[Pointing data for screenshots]
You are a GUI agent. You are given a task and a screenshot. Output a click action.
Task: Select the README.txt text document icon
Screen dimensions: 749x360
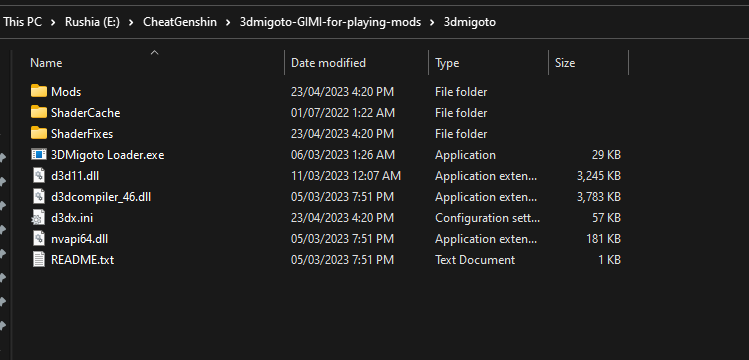pos(39,259)
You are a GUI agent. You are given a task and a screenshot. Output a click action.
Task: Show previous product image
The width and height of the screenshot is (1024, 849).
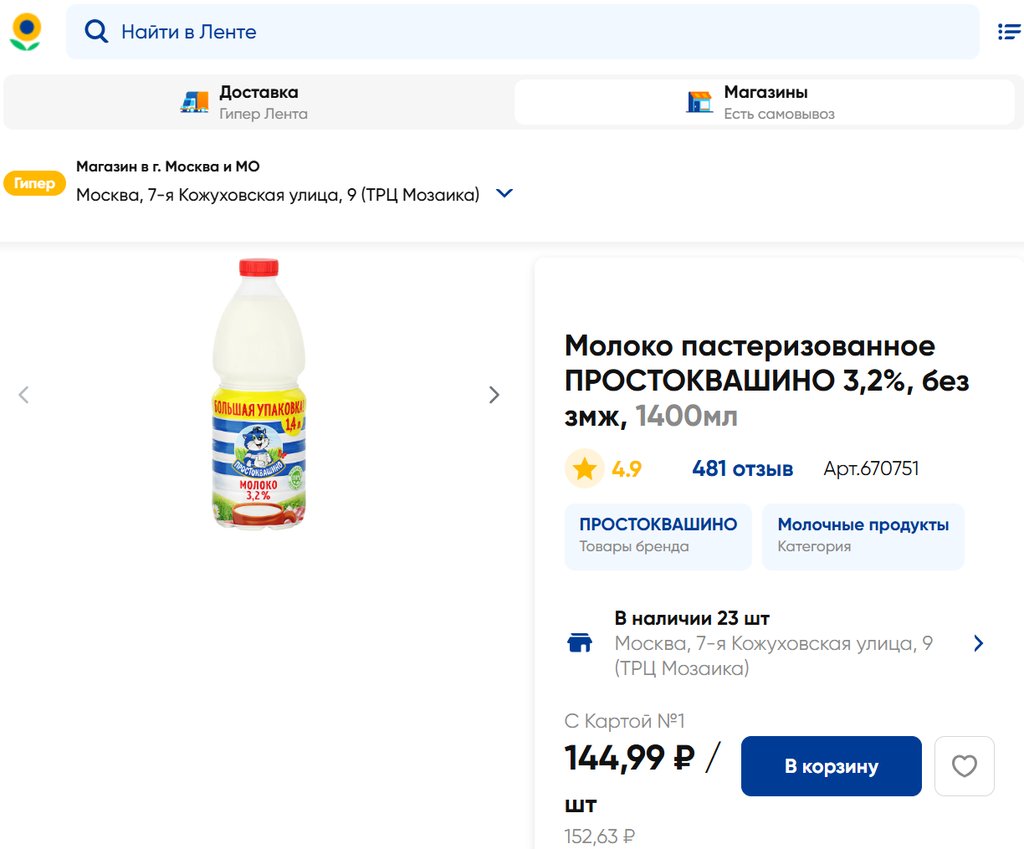pos(24,395)
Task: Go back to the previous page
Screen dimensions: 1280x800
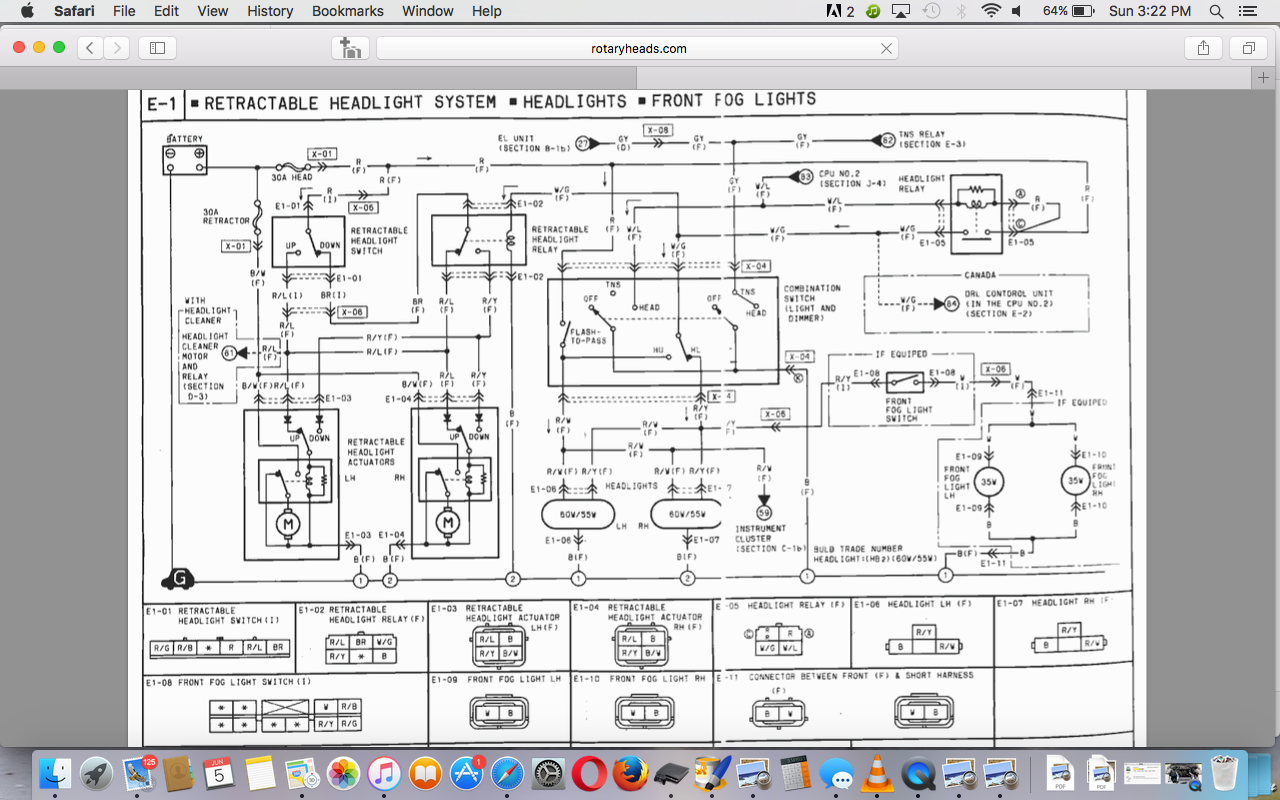Action: [90, 48]
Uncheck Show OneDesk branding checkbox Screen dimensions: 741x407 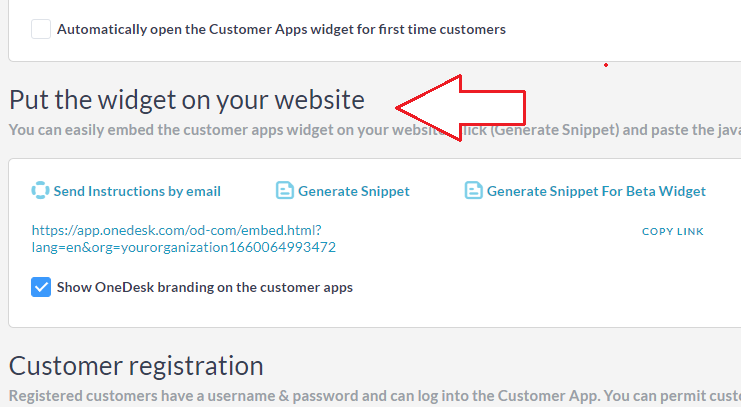pyautogui.click(x=41, y=287)
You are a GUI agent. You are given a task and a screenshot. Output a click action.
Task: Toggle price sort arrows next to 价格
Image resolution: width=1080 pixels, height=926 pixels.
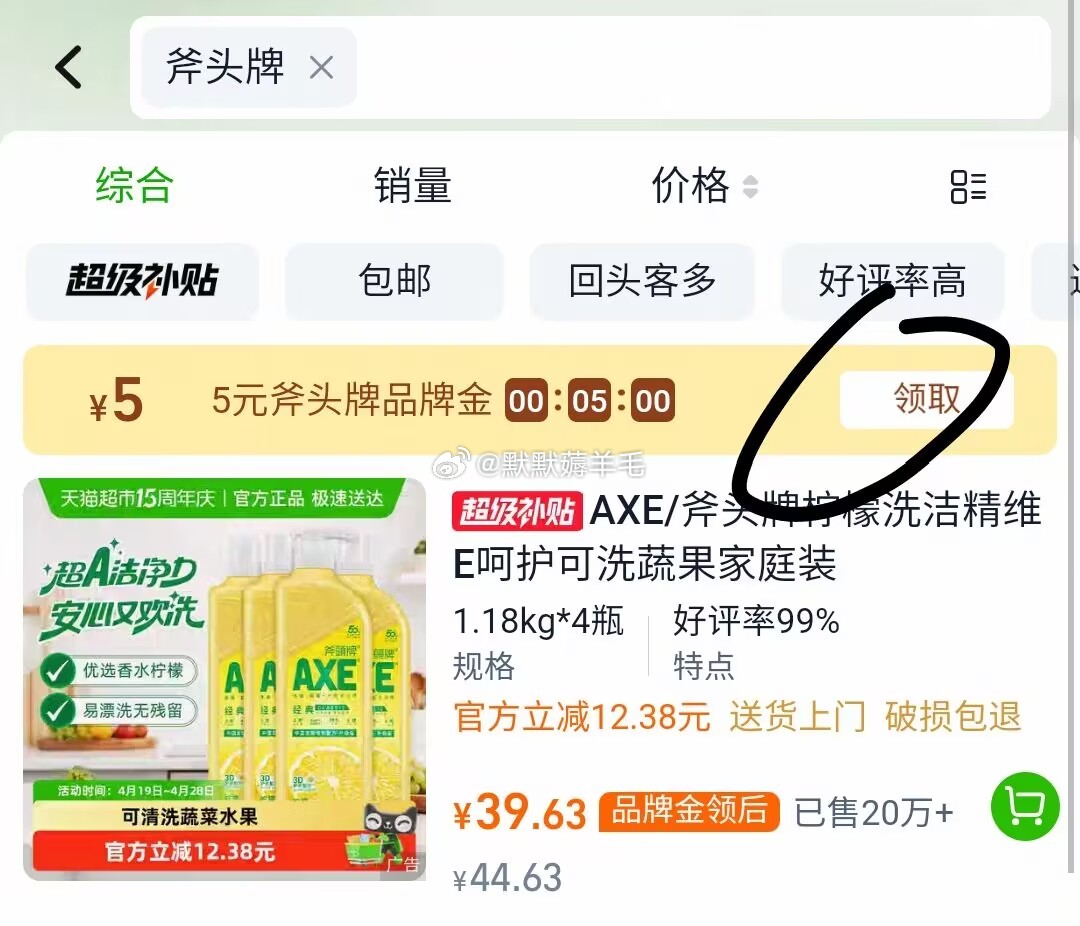[x=751, y=186]
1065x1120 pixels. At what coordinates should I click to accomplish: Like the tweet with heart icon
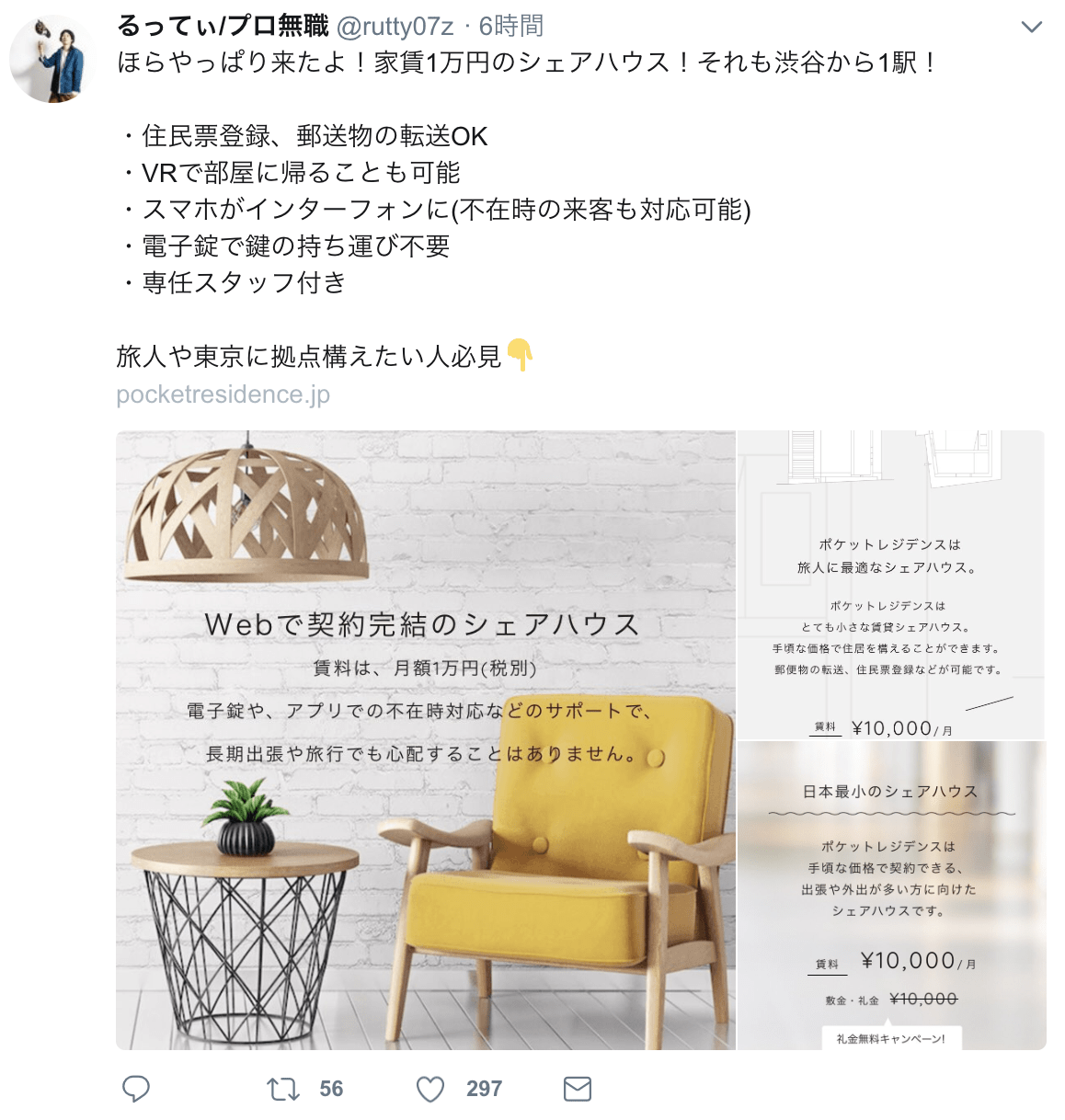430,1090
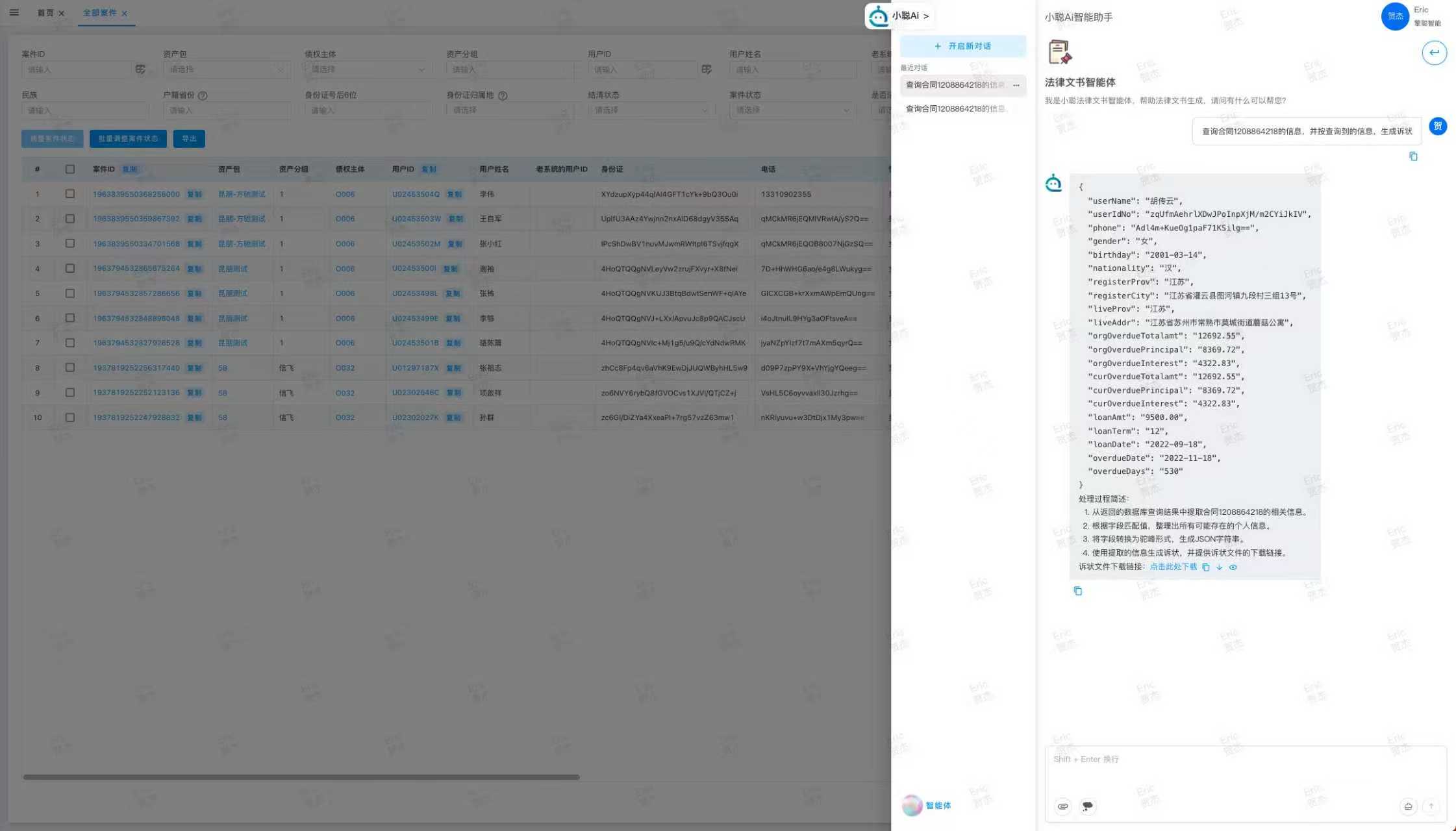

Exercise details:
Rewrite the material from the line containing "1065x1120 pixels. At" through the end, replacing "tweet" with "post" and leaving everything else unchanged. Omit the pictures from your answer.

Expected answer:
1065x1120 pixels. At what coordinates should I click to accomplish: Like the post with heart icon
430,1090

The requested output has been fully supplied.